# MATERIAL PROVIDED
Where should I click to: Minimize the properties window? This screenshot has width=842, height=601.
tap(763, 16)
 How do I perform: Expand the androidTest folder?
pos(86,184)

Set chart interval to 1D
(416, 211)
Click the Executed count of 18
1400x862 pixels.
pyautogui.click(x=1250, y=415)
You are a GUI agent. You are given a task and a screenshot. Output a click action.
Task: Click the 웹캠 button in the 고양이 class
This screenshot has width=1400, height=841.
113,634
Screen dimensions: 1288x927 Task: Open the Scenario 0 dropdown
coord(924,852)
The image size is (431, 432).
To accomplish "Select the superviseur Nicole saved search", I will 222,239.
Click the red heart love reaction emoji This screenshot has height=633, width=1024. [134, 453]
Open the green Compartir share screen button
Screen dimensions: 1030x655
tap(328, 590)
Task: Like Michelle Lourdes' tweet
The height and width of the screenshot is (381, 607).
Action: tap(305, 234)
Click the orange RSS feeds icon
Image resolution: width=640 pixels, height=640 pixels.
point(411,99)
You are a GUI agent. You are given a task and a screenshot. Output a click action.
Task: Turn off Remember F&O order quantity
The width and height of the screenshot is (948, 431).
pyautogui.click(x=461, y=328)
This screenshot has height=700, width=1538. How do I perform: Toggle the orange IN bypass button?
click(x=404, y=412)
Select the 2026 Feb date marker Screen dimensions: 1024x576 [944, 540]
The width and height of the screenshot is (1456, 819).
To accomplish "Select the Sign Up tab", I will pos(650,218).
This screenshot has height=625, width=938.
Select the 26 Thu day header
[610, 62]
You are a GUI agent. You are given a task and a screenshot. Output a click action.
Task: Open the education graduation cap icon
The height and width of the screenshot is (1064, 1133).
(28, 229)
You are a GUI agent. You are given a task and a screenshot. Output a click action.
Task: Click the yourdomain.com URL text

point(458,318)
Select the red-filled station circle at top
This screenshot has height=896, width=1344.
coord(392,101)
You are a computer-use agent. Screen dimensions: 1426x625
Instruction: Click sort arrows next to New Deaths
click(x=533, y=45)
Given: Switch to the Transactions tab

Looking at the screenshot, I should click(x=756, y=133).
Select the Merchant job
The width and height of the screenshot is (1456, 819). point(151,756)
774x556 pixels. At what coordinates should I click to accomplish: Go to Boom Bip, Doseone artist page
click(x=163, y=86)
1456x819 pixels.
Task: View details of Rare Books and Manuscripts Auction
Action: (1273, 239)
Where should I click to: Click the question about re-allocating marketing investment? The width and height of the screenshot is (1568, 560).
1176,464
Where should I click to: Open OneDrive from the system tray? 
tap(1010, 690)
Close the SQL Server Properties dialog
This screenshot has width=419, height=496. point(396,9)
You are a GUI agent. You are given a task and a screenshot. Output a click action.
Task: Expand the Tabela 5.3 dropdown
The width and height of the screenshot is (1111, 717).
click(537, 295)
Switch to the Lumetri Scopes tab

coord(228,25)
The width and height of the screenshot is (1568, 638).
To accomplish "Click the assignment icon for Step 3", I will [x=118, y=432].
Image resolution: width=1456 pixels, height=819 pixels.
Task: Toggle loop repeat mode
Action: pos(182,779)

# TASK TO COMPLETE
Write out the entries above exactly as they appear, line for line, with nothing left out or changed.

# RESULT OF THIS EXERCISE
Where should I click to: Minimize the properties window? This screenshot has width=842, height=601.
tap(763, 16)
 How do I perform: Expand the androidTest folder?
pos(86,184)

Set chart interval to 1D
(416, 211)
Click the Executed count of 18
1400x862 pixels.
pyautogui.click(x=1250, y=415)
You are a GUI agent. You are given a task and a screenshot. Output a click action.
Task: Click the 웹캠 button in the 고양이 class
This screenshot has width=1400, height=841.
113,634
Screen dimensions: 1288x927 Task: Open the Scenario 0 dropdown
coord(924,852)
The image size is (431, 432).
To accomplish "Select the superviseur Nicole saved search", I will 222,239.
Click the red heart love reaction emoji This screenshot has height=633, width=1024. [134, 453]
Open the green Compartir share screen button
Screen dimensions: 1030x655
tap(328, 590)
Task: Like Michelle Lourdes' tweet
The height and width of the screenshot is (381, 607).
Action: tap(305, 234)
Click the orange RSS feeds icon
Image resolution: width=640 pixels, height=640 pixels.
point(411,99)
You are a GUI agent. You are given a task and a screenshot. Output a click action.
Task: Turn off Remember F&O order quantity
The width and height of the screenshot is (948, 431).
pyautogui.click(x=461, y=328)
This screenshot has height=700, width=1538. How do I perform: Toggle the orange IN bypass button?
click(x=404, y=412)
Select the 2026 Feb date marker Screen dimensions: 1024x576 [944, 540]
The width and height of the screenshot is (1456, 819).
To accomplish "Select the Sign Up tab", I will pos(650,218).
This screenshot has height=625, width=938.
Select the 26 Thu day header
[610, 62]
You are a GUI agent. You are given a task and a screenshot. Output a click action.
Task: Open the education graduation cap icon
The height and width of the screenshot is (1064, 1133).
(28, 229)
You are a GUI agent. You are given a task and a screenshot. Output a click action.
Task: Click the yourdomain.com URL text

point(458,318)
Select the red-filled station circle at top
This screenshot has height=896, width=1344.
coord(392,101)
You are a computer-use agent. Screen dimensions: 1426x625
Instruction: Click sort arrows next to New Deaths
click(x=533, y=45)
Given: Switch to the Transactions tab

Looking at the screenshot, I should click(x=756, y=133).
Select the Merchant job
The width and height of the screenshot is (1456, 819). point(151,756)
774x556 pixels. At what coordinates should I click to accomplish: Go to Boom Bip, Doseone artist page
click(x=163, y=86)
1456x819 pixels.
Task: View details of Rare Books and Manuscripts Auction
Action: (1273, 239)
Where should I click to: Click the question about re-allocating marketing investment? The width and height of the screenshot is (1568, 560).
1176,464
Where should I click to: Open OneDrive from the system tray? 
tap(1010, 690)
Close the SQL Server Properties dialog
This screenshot has width=419, height=496. point(396,9)
You are a GUI agent. You are given a task and a screenshot. Output a click action.
Task: Expand the Tabela 5.3 dropdown
The width and height of the screenshot is (1111, 717).
click(537, 295)
Switch to the Lumetri Scopes tab

coord(228,25)
The width and height of the screenshot is (1568, 638).
To accomplish "Click the assignment icon for Step 3", I will [x=118, y=432].
Image resolution: width=1456 pixels, height=819 pixels.
Task: Toggle loop repeat mode
Action: pos(182,779)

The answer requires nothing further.